Still, being a hardcore policy wonk, I can’t resist the urge to put my Fantasy FCC team against AT&T’s and the others. So I will give my replies to the most common “why the FCC won’t be able to do what it wants based on what Genachowski and Schlick said,” with the following caveats:
1) This is not written with the precision and nuance of a legal brief.
2) Substantive legal and tech comments, either pro or against, are certainly welcome. I just may not get a chance to respond given how busy things are.
3) The FCC still has an enormous capacity to do this wrong and mess things up. So while they could do it right, and I hope they will (I shall certainly do my best to push them) they could also screw up big time.
So welcome to Fantasy FCC! I’m going to pull what I think are the relevant statutes and my team of precedents and rules. I’ll be competing against the other Fantasy FCC players who (absent an actual FCC action) have fielded their arguments and precedents for our imaginary Order.
First, there are four terms that are important: “telecommunications,” “telecommunications carrier,” “telecommunications service,” and “information service.” All of these are found in the “definitions section” of 47 U.S.C. 153.
153(20) Information service
153(43) Telecommunications
153(44) Telecommunications carrier
153(46) Telecommunications service
One of the important things which we will come back to later is that you can use “telecommunications” without offering “telecommunications service.”
Argument #1: Carriers Will Still Be Able To Block Or Degrade Content Anyway, So What’s The Point.
This argument appears to derive from the fact that Genachowski and Schlick have argued for targeted and limited classification of ‘the transmission component” as a Title II telecommunications service. It basically argues that because the blocking/degrading/prioritizing/whatever we call it takes place in some “other” part of the network (in the routers, in the middle mile), classifying the “transmission component” of broadband access is either ineffective (because the discrimination can/does take place elsewhere) or too hard.

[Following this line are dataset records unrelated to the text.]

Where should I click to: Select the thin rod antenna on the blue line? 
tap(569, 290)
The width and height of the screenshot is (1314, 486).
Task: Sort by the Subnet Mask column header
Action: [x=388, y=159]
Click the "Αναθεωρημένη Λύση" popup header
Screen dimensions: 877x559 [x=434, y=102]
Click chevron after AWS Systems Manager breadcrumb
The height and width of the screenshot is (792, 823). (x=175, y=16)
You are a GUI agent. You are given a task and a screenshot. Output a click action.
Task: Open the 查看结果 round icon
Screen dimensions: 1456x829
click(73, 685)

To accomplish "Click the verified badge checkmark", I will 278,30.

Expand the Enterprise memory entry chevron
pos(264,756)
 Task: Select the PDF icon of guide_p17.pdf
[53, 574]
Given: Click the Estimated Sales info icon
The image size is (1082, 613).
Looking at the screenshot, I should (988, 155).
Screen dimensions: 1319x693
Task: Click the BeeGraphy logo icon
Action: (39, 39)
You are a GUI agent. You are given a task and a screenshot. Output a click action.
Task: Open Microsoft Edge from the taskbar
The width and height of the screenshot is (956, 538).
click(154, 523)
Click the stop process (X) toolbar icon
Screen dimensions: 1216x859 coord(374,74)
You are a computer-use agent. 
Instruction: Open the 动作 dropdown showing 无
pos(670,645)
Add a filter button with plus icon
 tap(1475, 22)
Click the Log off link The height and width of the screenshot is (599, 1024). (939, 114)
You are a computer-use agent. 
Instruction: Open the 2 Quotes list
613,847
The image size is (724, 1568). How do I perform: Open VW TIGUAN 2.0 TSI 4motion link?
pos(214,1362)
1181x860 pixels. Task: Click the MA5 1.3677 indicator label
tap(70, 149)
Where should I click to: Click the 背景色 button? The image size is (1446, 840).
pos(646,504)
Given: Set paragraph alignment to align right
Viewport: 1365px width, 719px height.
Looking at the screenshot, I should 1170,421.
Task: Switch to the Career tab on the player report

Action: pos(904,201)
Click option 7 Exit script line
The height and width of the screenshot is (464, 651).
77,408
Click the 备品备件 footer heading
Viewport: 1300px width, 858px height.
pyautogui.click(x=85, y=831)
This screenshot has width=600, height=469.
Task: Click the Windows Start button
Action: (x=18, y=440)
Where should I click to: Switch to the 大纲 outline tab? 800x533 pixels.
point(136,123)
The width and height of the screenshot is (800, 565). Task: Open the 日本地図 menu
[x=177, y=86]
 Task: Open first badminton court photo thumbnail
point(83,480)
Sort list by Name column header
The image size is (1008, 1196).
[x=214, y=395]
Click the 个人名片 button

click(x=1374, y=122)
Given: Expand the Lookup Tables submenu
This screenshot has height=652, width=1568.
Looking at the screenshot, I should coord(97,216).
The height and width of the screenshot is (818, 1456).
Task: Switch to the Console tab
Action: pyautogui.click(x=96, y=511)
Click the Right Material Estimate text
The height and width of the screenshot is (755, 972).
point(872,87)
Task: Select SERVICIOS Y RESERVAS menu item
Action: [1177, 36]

The specifics of the answer depend on the flavor, but they all belong to a general class of argument I call “IP=magic pixie dust.” Proponents argue that IP (internet protocol) is so amazingly different from any other communications system that ever existed that those ancient statutory definitions and hoary old for the primitive telephone system with its mechanical switches just can’t possibly apply. So if we have what is basically a telecommunications system (taking information of the user’s choosing at point A and moving it to Point B) and sprinkle magic IP pixie dust on it, then it becomes an “information service.”
The FCC actually rejected this approach to some degree with the AT&T Phone to Phone IP Order and the old ATM and Frame Relay Orders. I read those precedents to say “just because there is some IP in there somewhere doesn’t make it an ‘information service.’ The statutory definitions are technologically neutral so if it is ‘telecom’ and then you throw in IP, that (alone) doesn’t change the classification.”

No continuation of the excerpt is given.